Dibalik Sukses Museum MACAN

by Robb Report
0 comments

Fenessa Adikoesoemo adalah sosok penting dalam dunia seni Indonesia. Khususnya melalui Museum Modern and Contemporary Art in Nusantara (MACAN) milik keluarganya yang membuka wadah bagi seniman untuk memamerkan karya.

Museum MACAN didirikan pada 2017 oleh ayah Fenessa, seorang kolektor seni ternama Haryanto Adikoesoemo. Predikat museum seni kontemporer pertama di Indonesia langsung tersemat ke museum yang letaknya tak jauh dari pintu tol Kebon Jeruk, Jakarta Barat tersebut. Salah satu pemerannya yang paling berkesan adalah Life Is the Heart of a Rainbow karya seniman Jepang Yayoi Kusama, yang menarik ribuan penonton. Keberhasilan Fenessa dalam mengelola Museum MACAN menjadikannya sosok yang terkenal dan berpengaruh di kancah seni rupa nasional.

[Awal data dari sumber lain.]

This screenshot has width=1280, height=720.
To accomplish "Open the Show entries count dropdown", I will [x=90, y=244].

Fenessa sendiri mengenyam pendidikan di University of Melbourne, Australia, dengan mengambil konsentrasi Sentuhan Bisnis Fenessa Adikoesoemo Mengelola Museum MACAN Fenessa Adikoesoemo ilmu bidang Pemasaran dan Manajemen. Kecintaannya pada seni diwarisi dari ayahnya, yang merupakan seorang kolektor sejak tahun 1980-an dan telah mengoleksi lebih dari 800 karya seni. Meskipun museumnya adalah bisnis keluarganya, Fenessa dalam hal ini tetap bersikap profesional dengan tetap turun tangan menangani pencairan dana untuk Yayasan Museum MACAN.

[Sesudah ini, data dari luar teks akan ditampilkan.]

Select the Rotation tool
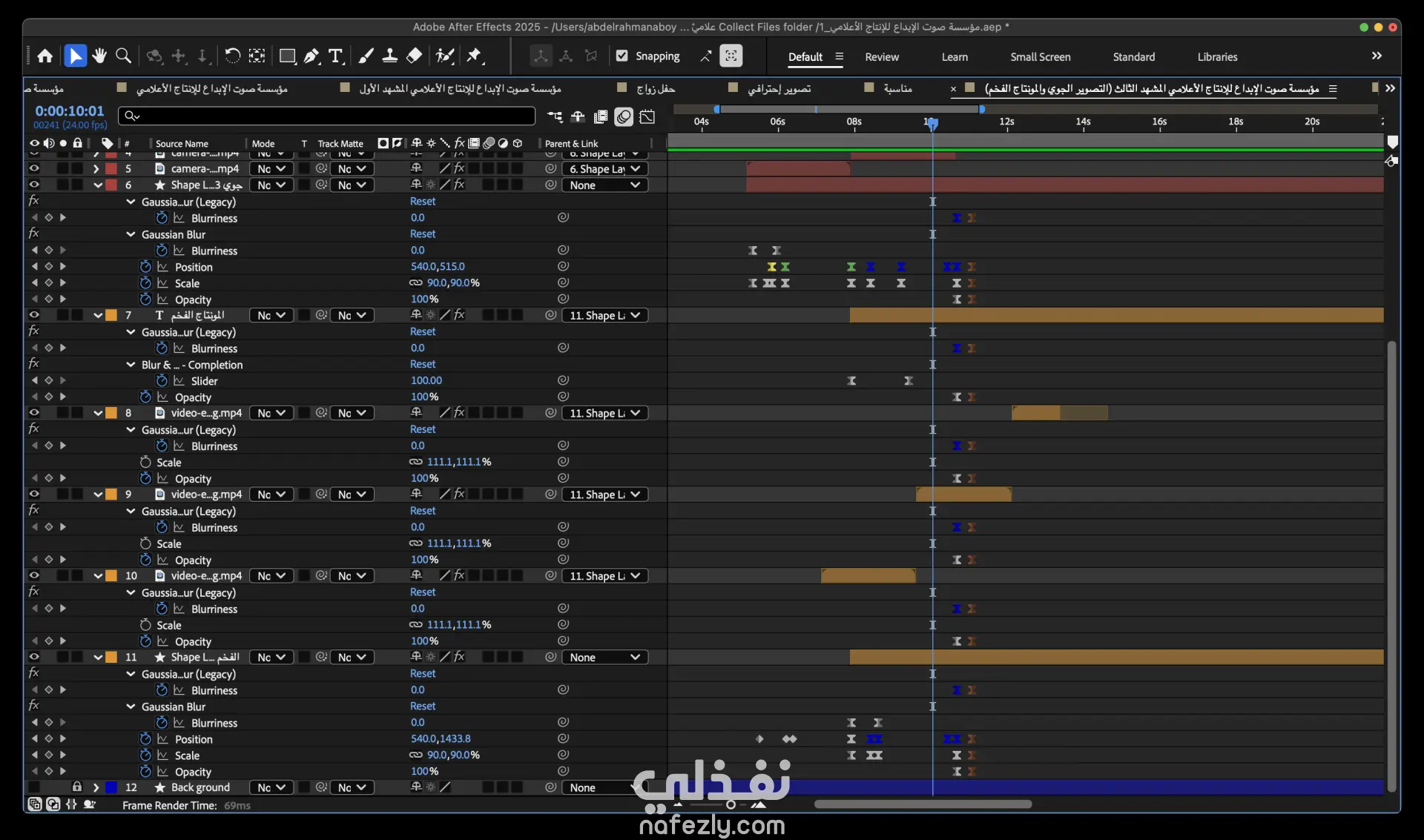The width and height of the screenshot is (1424, 840). [232, 56]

Fenessa sebelum menjadi CEO Museum MACAN memperoleh pengalaman berharga bekerja di perusahaan properti AKR Land Development pada 2014, dan kemudian memenangkan fellowship di Hirshhorn Museum, Washington, D.C. dan Solomon R Guggenheim Museum di New York. Pengalaman belajar dan bekerja di luar negeri memotivasinya untuk menjadikan Indonesia sebagai negara besar di bidang seni. Sebagai pengakuan atas usahanya, Museum MACAN terdaftar sebagai salah satu dari “100 Tempat Terbesar di Dunia” versi majalah TIME pada 2018.